(Task description):
Convert the stretch of records from the line that contains "Click info icon beside Total Documents" through the line that contains "point(57,188)" into a numbered list, leaving out any blank lines.

— START Entries provided —

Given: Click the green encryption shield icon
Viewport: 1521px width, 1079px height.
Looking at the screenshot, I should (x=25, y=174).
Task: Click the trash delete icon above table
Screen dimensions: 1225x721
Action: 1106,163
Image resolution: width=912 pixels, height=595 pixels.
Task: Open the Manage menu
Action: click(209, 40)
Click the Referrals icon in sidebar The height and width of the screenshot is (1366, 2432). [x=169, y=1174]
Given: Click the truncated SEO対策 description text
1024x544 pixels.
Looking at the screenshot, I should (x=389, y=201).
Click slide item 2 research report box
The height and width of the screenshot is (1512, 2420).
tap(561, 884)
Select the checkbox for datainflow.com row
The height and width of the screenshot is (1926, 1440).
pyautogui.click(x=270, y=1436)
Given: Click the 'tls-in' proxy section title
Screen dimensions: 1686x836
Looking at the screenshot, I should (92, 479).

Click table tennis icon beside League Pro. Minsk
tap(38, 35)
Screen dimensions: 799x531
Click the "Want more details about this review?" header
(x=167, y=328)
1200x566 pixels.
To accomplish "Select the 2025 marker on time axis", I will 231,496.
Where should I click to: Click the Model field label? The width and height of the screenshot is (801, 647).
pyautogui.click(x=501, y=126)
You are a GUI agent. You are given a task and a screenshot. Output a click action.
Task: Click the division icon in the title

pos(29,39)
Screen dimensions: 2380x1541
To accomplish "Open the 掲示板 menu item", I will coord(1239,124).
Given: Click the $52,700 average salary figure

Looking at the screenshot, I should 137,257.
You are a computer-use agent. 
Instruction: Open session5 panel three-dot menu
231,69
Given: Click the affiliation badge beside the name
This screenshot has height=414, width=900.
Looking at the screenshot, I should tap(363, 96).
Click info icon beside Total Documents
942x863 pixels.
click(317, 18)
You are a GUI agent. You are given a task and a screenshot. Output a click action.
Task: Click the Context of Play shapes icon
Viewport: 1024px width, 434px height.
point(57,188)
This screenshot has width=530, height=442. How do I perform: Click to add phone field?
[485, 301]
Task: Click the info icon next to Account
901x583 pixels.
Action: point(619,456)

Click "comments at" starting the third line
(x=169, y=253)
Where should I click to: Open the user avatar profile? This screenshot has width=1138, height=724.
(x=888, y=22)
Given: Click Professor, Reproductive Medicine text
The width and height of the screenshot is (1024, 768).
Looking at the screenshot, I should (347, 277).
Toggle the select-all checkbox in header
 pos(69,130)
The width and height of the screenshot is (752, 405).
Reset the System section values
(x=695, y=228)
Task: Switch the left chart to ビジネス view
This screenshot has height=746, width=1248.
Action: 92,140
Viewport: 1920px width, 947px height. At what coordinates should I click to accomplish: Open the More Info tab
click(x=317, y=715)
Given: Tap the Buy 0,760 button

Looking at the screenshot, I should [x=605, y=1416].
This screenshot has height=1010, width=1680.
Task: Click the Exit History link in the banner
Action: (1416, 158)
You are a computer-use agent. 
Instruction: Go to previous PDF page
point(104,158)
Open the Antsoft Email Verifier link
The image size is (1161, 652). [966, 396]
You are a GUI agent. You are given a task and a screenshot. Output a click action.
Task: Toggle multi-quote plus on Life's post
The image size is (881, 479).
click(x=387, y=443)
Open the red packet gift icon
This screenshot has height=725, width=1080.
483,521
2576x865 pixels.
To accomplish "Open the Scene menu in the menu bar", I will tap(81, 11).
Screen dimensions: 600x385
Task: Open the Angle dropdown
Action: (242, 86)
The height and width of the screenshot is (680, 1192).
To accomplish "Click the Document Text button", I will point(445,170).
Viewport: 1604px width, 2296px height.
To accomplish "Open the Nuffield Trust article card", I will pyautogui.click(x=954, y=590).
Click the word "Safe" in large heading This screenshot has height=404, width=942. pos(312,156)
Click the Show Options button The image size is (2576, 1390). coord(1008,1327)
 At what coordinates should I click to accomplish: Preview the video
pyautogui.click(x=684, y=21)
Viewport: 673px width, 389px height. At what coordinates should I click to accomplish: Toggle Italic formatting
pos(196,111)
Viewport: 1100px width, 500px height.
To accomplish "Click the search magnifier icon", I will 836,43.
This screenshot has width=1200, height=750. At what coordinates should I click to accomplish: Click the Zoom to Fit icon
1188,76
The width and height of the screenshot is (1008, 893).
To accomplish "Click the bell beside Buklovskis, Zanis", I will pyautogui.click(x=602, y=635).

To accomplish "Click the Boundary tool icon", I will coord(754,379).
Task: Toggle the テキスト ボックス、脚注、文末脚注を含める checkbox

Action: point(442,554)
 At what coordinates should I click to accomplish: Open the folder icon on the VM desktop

— END Entries provided —

(Task solution):
1. Click info icon beside Total Documents
2. 942x863 pixels.
3. click(317, 18)
4. You are a GUI agent. You are given a task and a screenshot. Output a click action.
5. Task: Click the Context of Play shapes icon
6. Viewport: 1024px width, 434px height.
7. point(57,188)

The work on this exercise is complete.